What is expected:
Please set down, exactly, the line with "This screenshot has width=939, height=726." and all lines that follow it through the end of the records below.

Stored data

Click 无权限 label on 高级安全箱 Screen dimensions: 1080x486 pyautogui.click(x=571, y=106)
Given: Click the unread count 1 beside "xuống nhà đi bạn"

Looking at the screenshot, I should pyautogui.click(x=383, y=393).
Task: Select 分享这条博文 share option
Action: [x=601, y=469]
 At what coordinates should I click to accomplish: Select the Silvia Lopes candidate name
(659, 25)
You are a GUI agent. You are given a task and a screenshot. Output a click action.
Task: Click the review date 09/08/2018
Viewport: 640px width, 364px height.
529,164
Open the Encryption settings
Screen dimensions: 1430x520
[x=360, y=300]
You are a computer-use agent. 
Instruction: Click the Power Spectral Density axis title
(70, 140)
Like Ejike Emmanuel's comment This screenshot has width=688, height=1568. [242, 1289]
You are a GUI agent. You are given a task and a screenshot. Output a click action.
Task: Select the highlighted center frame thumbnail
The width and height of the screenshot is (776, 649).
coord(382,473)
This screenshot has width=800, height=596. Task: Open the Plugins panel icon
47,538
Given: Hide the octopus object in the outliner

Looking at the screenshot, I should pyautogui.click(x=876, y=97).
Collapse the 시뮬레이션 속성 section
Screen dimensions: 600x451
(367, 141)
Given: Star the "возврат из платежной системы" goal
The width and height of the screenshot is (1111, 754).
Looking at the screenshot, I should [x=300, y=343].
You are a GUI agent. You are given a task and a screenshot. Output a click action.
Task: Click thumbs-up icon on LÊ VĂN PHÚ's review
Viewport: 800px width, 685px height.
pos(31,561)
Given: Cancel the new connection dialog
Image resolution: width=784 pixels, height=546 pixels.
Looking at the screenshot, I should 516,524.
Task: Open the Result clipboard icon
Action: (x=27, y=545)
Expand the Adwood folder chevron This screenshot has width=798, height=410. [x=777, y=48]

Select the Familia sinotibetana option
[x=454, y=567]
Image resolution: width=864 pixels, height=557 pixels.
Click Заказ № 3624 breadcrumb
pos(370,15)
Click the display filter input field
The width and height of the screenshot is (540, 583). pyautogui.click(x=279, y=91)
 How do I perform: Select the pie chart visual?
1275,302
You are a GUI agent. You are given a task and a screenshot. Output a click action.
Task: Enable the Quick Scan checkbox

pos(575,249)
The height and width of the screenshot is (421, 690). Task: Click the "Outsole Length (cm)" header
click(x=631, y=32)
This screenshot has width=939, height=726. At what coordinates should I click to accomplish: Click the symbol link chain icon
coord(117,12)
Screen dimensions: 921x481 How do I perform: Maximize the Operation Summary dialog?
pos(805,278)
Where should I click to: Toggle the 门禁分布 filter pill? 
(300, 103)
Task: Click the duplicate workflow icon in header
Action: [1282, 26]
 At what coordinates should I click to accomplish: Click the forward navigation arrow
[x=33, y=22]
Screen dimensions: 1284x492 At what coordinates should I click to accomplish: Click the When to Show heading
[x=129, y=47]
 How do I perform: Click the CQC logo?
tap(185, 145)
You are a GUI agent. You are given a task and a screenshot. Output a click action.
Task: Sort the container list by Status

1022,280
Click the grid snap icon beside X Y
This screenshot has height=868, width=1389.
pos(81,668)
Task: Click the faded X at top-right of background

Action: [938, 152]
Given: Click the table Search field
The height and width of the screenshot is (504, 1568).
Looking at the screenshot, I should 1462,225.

Result:
This screenshot has width=939, height=726. At what coordinates should I click to accomplish: Click the symbol link chain icon
coord(117,12)
Screen dimensions: 921x481 How do I perform: Maximize the Operation Summary dialog?
pos(805,278)
Where should I click to: Toggle the 门禁分布 filter pill? 
(300, 103)
Task: Click the duplicate workflow icon in header
Action: [1282, 26]
 At what coordinates should I click to accomplish: Click the forward navigation arrow
[x=33, y=22]
Screen dimensions: 1284x492 At what coordinates should I click to accomplish: Click the When to Show heading
[x=129, y=47]
 How do I perform: Click the CQC logo?
tap(185, 145)
You are a GUI agent. You are given a task and a screenshot. Output a click action.
Task: Sort the container list by Status

1022,280
Click the grid snap icon beside X Y
This screenshot has height=868, width=1389.
pos(81,668)
Task: Click the faded X at top-right of background

Action: [938, 152]
Given: Click the table Search field
The height and width of the screenshot is (504, 1568).
Looking at the screenshot, I should 1462,225.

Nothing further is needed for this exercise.